If you’ve got a Dribbble account, head over and L the original shot: Simple Animated Number Counter

To get started, you can do this whole tutorial from scratch or grab the Figma file and head on down to Import and Adjust.

This design requires making 4 identical text blocks, and creating a group that will be used for masking once we get into Flow.

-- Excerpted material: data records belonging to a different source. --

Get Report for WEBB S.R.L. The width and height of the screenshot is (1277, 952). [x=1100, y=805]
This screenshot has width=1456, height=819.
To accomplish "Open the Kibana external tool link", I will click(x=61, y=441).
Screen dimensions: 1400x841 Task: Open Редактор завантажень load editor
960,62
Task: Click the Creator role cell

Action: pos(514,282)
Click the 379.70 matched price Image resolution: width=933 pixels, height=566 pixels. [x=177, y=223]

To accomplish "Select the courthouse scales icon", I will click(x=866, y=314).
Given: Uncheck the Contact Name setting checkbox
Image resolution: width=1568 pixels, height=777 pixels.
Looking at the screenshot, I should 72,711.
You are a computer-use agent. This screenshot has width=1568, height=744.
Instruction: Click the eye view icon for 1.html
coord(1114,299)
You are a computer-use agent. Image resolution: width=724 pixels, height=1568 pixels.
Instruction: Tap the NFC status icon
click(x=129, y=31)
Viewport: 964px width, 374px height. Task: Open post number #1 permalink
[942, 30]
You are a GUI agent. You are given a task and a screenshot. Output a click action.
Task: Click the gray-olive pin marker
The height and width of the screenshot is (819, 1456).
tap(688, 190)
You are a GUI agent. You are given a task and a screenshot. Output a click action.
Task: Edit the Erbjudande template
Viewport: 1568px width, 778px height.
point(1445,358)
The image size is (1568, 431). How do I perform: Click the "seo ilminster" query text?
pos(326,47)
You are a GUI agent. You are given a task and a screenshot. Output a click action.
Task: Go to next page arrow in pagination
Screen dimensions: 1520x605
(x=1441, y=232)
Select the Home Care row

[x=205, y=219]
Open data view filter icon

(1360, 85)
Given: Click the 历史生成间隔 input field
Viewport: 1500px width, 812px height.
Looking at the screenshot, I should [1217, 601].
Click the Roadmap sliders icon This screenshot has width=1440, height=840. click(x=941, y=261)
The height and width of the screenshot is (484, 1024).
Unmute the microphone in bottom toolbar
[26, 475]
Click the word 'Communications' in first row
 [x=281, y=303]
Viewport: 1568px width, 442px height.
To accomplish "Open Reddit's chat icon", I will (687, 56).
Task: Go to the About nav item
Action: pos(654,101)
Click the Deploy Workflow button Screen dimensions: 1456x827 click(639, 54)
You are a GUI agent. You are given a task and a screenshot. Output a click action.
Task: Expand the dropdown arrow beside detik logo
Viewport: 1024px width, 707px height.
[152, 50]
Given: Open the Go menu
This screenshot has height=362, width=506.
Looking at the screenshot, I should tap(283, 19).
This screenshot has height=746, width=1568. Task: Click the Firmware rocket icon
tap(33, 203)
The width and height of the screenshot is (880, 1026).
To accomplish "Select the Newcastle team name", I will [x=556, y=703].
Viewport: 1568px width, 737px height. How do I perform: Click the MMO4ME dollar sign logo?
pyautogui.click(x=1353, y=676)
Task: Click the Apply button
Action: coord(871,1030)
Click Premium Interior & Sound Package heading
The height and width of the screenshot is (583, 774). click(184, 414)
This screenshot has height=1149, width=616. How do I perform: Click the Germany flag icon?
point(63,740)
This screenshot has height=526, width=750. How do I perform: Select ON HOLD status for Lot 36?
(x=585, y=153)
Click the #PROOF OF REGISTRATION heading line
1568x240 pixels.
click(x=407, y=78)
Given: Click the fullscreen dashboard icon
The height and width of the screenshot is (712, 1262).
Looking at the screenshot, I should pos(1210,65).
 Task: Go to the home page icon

### Lay Out Your Text Layers

There are 4 number positions in the original design, so we’re going to create 4 text layers that we will animate.

This step starts at 0:37

1. Create a new file with a `400x300` artboard
2. Create a text layer with a single `0`
3. Position and style the text layer
4. Add 4 recurring sets of values so that there are 40 numbers, each on a new line (0, 1, 2, 3, 4, 5, 6, 7, 8, 9)
5. Position the 4 layers so that their first `0` is in the proper position
6. Rename your layers to `thousands`, `hundreds`, `tens`, and `ones` (from left-to-right)

### Create the Group

There is a great technique in Flow for masking to the bounds of a layer or group. We’re going to use this feature to mask the counter, because you should always try to avoid over-using masks.

If you’re making a square mask, then in software there are techniques like `overflow: hidden` and `masksToBounds = true` that are far better options than embedding a rectangular mask layer.

This step starts at 3:25

1. Create a rectangle `400x140`
2. Position it in the middle of the artboard
3. Press `⌘+G` to turn it into a group
4. Send it to the back of the layer hierarchy

### Create the End Artboard

Now, we’re going to duplicate and position our final layers.

This step starts at 4:51

2. Rename your artboards to `start` and `end`
3. On the `end` artboard move the text layers into their final positions
4. The `thousands` layer goes up to the first `2`
5. The `hundreds` layer goes up the 2nd `0`
6. The `tens` layer goes up to the 3rd `1`
7. The `ones` layer goes up to the last `8`

Use a ruler / guide to help you position the layers along a consistent baseline

When working with Typography you may have to, from time to time, re-adjust things. Unfortunately, almost every tool has its own way of handling and rendering typography, so there may be discrepancies between things like baseline and kerning.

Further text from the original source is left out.